Malloc Misunderstandings

I have been pulling my hair out lately with iPhone development memory management techniques in Objective-C, and I thought I'd share one of my recent understandings.


I had a nib-based view controller that I wanted to use as a tableHeaderView for my UITableViewController. I created the classes for my custom view (we'll call it CustomHeaderViewController) and imported them into my UITableViewController subclass. I want to manipulate the IBOutlets of the CustomHeaderViewController, so I wanted to keep a reference to the class. For this I'll auto-synthesize getters and setters for retaining.

Here's my CustomTableView.h at this point:

#import "CustomHeaderViewController.h"


@interface CustomTableView : UITableViewController {

CustomHeaderViewController *tableHeader;

}


@property (nonatomic, retain) CustomHeaderViewController *tableHeader;


In my implementation of the CustomTableView, I put in the proper @synthesize code and make sure I'm releasing tableHeader in my dealloc method. So far, so good (and so simple).

@implementation CustomTableView


@synthesize tableHeader;


- (void)viewDidLoad {

[super viewDidLoad];


// initialize my table header here.

}


- (void)dealloc {

[tableHeader release];

tableHeader = nil;

[super dealloc];

}


Here's where my mistake began. I know that the UITableView has a setTableHeaderView method, so I used it, directly allocating my new CustomHeaderViewController as I did it.


- (void)viewDidLoad {

[super viewDidLoad];


self.tableHeader = [[CompanyTableViewHeader alloc] init];

[self.tableView setTableHeaderView: tableHeader.view];

}


My project builds correctly, and everything seems to work fine, but there's a memory leak. To see this, let's look at the retain counts in my code now:


- (void)viewDidLoad {

[super viewDidLoad];


// [tableHeader retainCount] == 0


self.tableHeader = [[CustomHeaderViewController alloc] init];


// [tableHeader retainCount] == 2


[self.tableView setTableHeaderView: tableHeader.view];


// [tableHeader retainCount] == 2

}

- (void)dealloc {

// [tableHeader retainCount] == 2


[tableHeader release];


// [tableHeader retainCount] == 1


tableHeader = nil;

[super dealloc];

}


So when my UITableViewController is deallocated, the CustomHeaderViewController instance still has a retain count of 1. The problem lied in the line where I first allocated the instance (creating a retainCount of 1), and immediately assigned it to the to the tableHeader pointer (bumping the retainCount to 2). I can do two things to remedy this. First, I could change my tableHeader setter to only assign instead of retain:


@property (nonatomic, assign) CustomHeaderViewController *tableHeader;


The preferred way, however, would be to allocate the CustomHeaderViewController to a temporary pointer, then release it when done.


- (void)viewDidLoad {

[super viewDidLoad];


CustomHeaderViewController *header = [[CustomHeaderViewController alloc] init];

self.tableHeader = header;

[header release];

[self.tableView setTableHeaderView: tableHeader.view];

}


There you go. I hope this post saves someone the hour of debugging I've already lost!

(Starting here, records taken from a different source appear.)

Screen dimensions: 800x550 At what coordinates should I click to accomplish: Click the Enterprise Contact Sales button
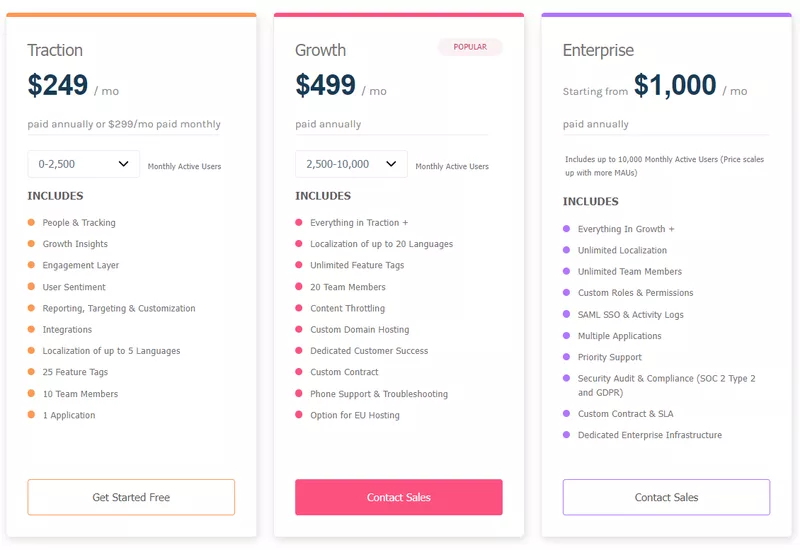666,497
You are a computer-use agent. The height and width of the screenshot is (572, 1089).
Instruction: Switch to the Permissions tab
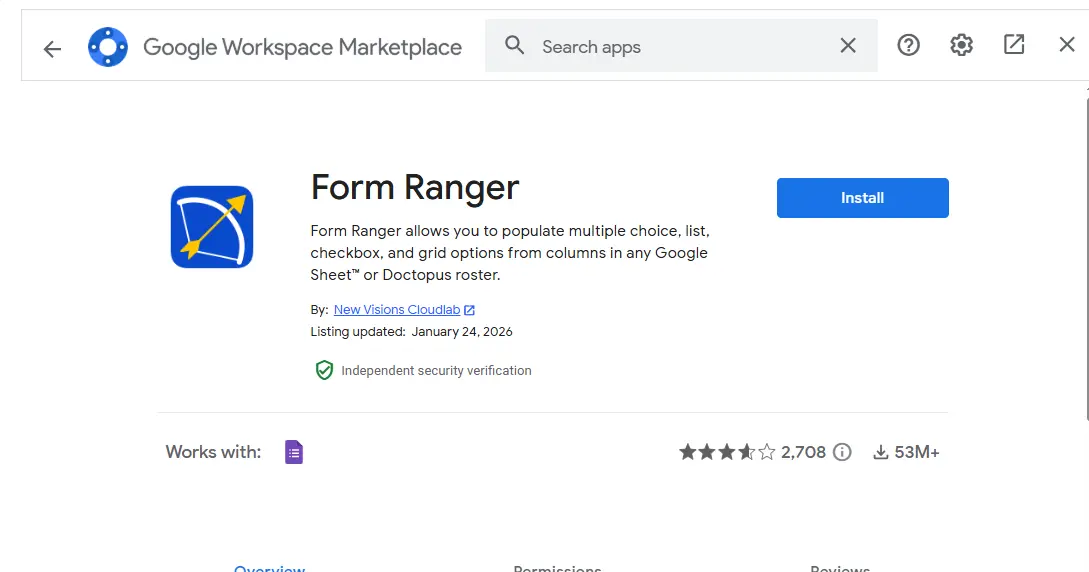pos(557,568)
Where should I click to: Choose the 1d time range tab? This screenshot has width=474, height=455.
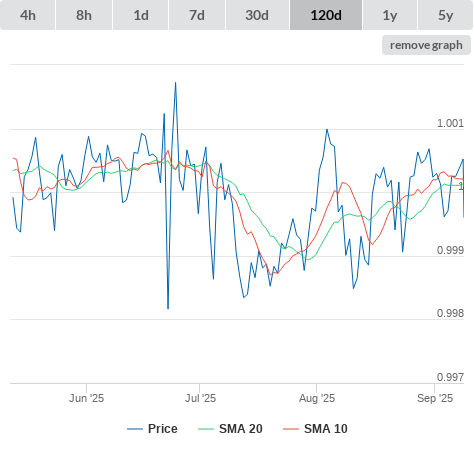[141, 15]
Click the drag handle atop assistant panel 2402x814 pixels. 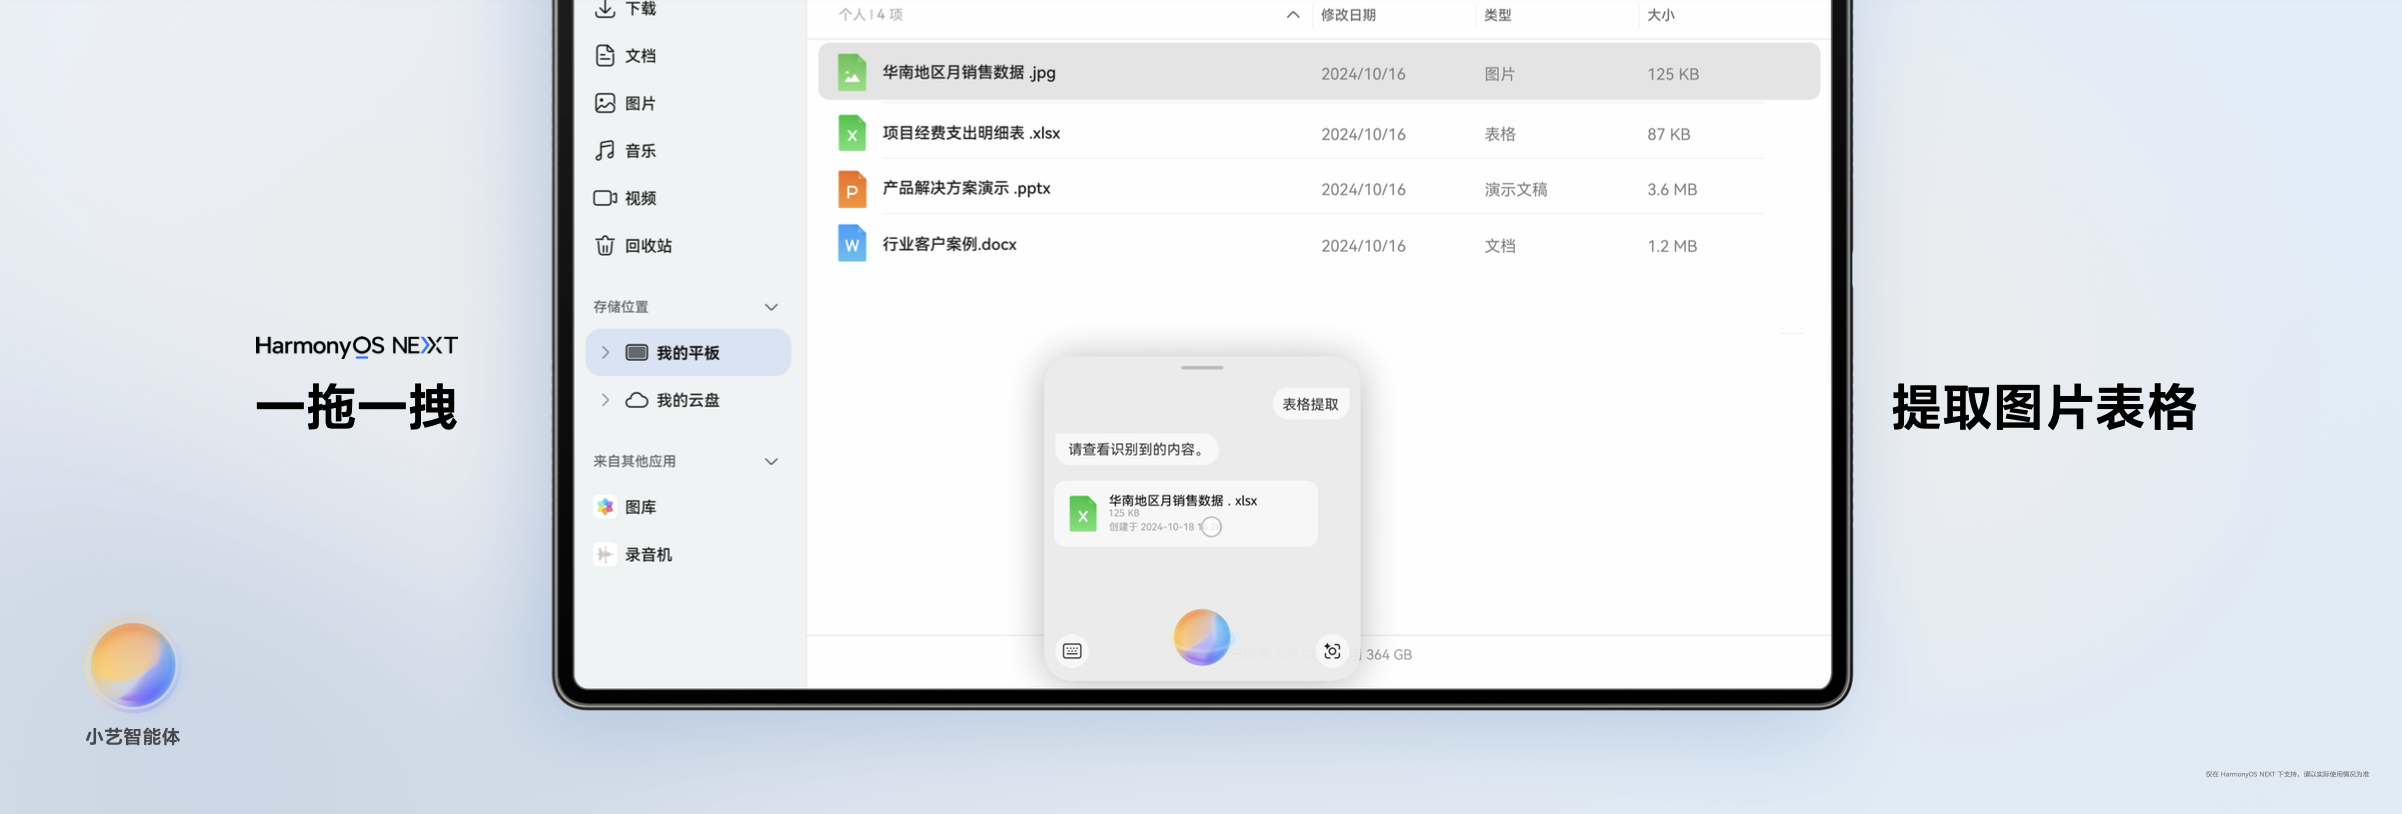[1201, 368]
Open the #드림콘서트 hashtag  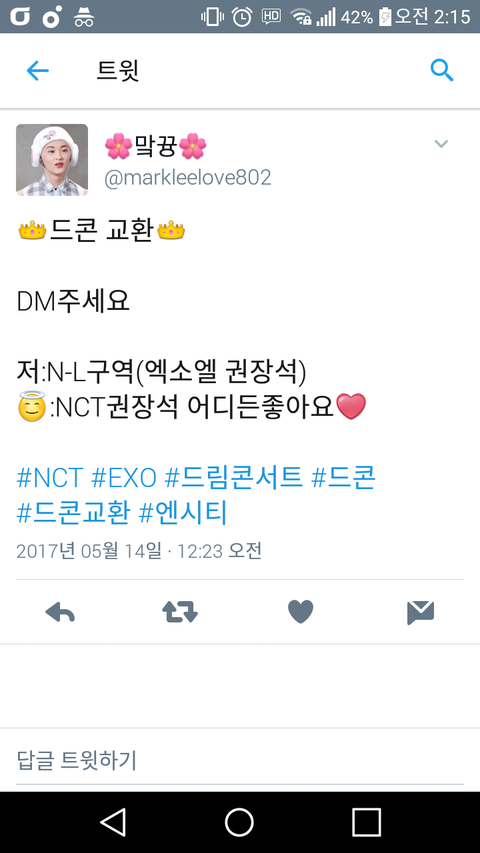coord(233,479)
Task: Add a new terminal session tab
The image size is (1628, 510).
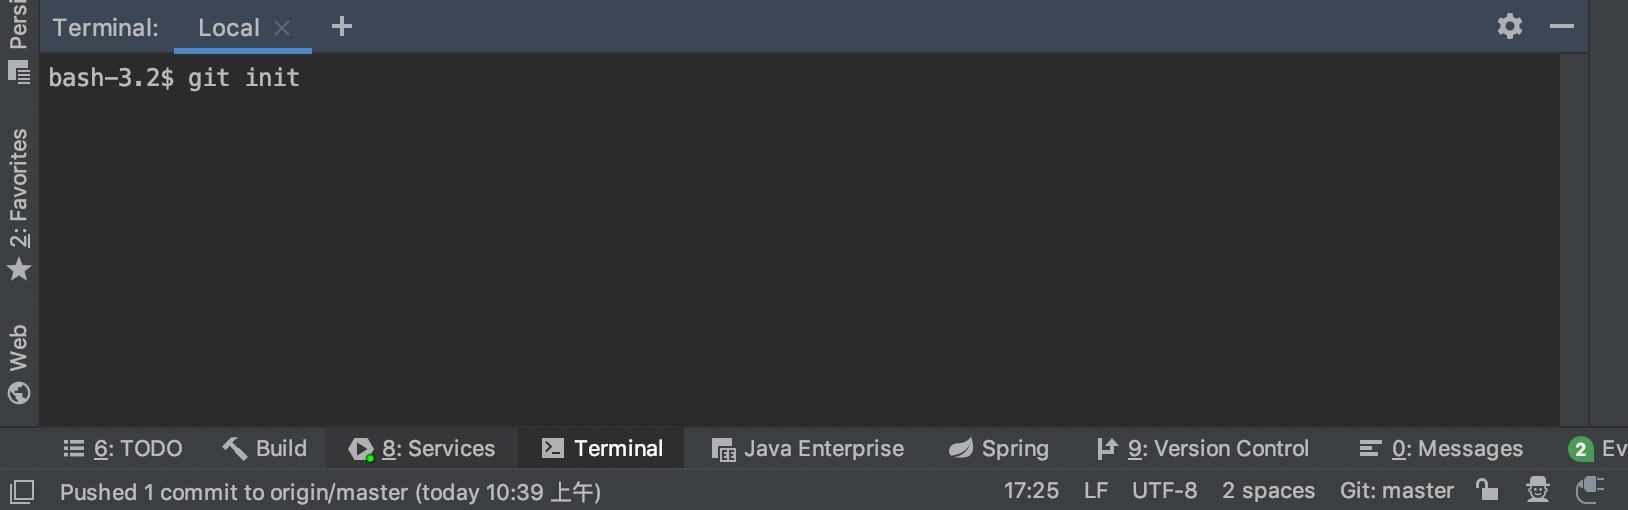Action: (x=342, y=27)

P.S.: I apologize for the styles of the code snippets, I have never posted code on this blog before. If you have recommendations on how to improve formatting when copy-pasting from Xcode to the Blogger WYSIWYG editor, let me know!

1 comments:

Anonymous said...

Better yet, just don't use the DOT modifier when you allocate the initial object! The DOT modifier is what is causing it to bump it up to 2 on assignment, so just don't do it.